QUESTION: Greece proposed to take the dispute to the international court in The Hague. What is your position on that?
MR. MCCORMACK: On which question, the F-16 question or the --
QUESTION: The Aegean issue.
MR. MCCORMACK: The Aegean issue, I'll have to ask our experts on this issue exactly what fora or forum we think is most appropriate. But certainly whatever forum a resolution might take place in, a prerequisite for that is bilateral contact on the issue.
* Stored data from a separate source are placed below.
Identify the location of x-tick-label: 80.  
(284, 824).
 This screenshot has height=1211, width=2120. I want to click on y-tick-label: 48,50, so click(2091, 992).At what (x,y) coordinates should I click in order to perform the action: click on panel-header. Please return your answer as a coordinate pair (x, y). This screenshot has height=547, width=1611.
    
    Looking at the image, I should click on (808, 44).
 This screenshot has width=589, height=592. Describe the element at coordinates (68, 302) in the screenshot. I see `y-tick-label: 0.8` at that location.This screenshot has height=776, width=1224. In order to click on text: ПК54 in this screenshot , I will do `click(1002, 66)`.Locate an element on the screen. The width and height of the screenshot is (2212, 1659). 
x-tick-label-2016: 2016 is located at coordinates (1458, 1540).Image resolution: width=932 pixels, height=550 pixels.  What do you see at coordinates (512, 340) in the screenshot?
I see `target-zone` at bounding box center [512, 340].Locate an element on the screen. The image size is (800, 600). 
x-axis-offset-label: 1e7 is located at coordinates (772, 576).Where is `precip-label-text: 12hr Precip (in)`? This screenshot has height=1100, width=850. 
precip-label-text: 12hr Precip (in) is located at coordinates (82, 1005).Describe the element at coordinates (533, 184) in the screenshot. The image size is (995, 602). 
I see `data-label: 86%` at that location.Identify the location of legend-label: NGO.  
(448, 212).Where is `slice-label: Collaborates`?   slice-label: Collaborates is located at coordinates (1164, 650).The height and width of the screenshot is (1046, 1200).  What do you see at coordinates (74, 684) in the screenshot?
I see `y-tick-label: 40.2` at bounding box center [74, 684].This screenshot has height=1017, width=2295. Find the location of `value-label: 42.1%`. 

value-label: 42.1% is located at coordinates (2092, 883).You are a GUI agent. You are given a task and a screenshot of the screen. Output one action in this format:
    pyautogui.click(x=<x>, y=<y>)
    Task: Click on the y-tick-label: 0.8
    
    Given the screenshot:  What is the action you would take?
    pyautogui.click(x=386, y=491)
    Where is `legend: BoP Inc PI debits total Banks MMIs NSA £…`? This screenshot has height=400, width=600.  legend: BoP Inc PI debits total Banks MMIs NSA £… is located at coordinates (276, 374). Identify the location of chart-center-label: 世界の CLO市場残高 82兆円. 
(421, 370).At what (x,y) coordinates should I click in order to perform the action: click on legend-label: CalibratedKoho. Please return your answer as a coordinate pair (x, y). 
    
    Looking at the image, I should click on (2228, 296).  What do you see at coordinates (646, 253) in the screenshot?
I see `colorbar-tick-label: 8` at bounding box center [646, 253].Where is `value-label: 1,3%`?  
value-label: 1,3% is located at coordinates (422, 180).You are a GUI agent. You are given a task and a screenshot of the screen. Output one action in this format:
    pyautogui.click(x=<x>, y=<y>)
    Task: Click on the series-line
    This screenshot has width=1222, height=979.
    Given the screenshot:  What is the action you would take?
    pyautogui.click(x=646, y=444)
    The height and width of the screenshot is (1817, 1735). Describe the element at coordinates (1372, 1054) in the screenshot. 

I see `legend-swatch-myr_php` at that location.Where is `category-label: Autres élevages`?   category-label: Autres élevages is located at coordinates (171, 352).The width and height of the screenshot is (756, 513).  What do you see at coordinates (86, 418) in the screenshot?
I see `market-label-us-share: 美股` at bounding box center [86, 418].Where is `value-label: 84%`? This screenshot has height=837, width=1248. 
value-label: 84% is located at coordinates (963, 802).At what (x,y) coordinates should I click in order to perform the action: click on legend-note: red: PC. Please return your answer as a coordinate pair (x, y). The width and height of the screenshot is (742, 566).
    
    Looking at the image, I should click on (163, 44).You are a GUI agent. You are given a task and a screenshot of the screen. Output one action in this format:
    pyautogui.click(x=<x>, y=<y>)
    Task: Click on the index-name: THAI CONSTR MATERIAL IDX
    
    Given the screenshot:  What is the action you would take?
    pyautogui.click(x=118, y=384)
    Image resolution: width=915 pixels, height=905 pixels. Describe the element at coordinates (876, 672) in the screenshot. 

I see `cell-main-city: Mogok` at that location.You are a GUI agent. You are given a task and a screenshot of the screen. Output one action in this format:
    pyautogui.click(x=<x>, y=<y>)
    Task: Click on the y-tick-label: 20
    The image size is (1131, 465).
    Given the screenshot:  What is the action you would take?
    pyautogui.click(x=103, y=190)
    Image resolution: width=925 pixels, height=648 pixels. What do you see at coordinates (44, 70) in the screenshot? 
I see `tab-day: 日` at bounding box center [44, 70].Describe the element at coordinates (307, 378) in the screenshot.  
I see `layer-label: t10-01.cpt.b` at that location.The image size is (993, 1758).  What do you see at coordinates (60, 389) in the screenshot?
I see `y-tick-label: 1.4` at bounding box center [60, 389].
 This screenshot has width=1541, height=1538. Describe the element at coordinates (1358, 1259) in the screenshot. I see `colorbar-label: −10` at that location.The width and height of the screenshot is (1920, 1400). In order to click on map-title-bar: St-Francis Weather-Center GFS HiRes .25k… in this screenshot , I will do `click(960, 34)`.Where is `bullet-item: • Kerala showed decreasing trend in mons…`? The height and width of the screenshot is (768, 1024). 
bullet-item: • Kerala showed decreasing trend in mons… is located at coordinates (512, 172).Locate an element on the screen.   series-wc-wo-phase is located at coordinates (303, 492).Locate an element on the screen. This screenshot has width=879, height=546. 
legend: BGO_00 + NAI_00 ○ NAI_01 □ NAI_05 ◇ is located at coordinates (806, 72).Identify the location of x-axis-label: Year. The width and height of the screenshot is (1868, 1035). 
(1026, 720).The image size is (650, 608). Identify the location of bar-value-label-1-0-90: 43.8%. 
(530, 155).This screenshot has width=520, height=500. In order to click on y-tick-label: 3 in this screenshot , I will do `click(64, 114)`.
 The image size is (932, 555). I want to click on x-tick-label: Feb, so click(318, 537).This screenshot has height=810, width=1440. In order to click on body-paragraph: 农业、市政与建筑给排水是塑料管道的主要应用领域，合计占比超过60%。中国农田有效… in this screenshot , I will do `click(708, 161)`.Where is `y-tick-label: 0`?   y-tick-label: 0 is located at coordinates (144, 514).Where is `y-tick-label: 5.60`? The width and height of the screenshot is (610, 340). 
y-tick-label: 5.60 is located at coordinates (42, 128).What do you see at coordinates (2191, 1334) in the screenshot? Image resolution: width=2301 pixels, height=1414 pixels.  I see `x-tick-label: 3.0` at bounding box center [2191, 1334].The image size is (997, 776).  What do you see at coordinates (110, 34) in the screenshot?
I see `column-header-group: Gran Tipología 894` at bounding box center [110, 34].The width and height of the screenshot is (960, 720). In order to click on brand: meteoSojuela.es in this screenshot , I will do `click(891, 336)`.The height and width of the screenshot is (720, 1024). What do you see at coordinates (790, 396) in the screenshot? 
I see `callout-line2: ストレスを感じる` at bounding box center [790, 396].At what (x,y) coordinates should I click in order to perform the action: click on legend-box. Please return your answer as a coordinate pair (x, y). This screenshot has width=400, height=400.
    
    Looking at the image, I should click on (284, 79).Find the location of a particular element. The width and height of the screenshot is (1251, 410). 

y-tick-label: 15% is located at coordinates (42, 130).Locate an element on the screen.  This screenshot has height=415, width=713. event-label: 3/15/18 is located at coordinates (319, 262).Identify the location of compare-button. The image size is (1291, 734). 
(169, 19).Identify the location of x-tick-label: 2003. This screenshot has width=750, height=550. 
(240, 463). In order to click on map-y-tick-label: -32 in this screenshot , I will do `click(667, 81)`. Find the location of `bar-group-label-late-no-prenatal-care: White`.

QUESTION: Do you have anything more on the threats on Americans in Tokyo? They put out a Warden Message on --
MR. MCCORMACK: Yes, they were --
QUESTION: -- over the weekend, I guess --
MR. MCCORMACK: Yes, our embassy in Tokyo issued a Warden Message and the Warden Message read that the U.S. Embassy in Tokyo has learned of a possible threat against American facilities in Japan. The credibility of which has yet to be determined. Given the upcoming Memorial Day holiday, we advise American citizens to exercise caution and report any suspicious activities to authorities.
I don't have any other details that I can offer you in public about these threats. Our Embassy, when they -- our Embassy or our State Department Diplomatic Security personnel, when they receive these kind of threats, they assess them. The leadership of the Embassy assesses the information. They take what steps they think are required based on the kind of threat it is. In this case, they decided that they needed to at least alert Americans in Japan, that there were these non-specific threats against American facilities. I understand that our Embassy was open for operations today and that we're in contact with Japanese officials on it. But beyond that, I don't have anything else that I can offer.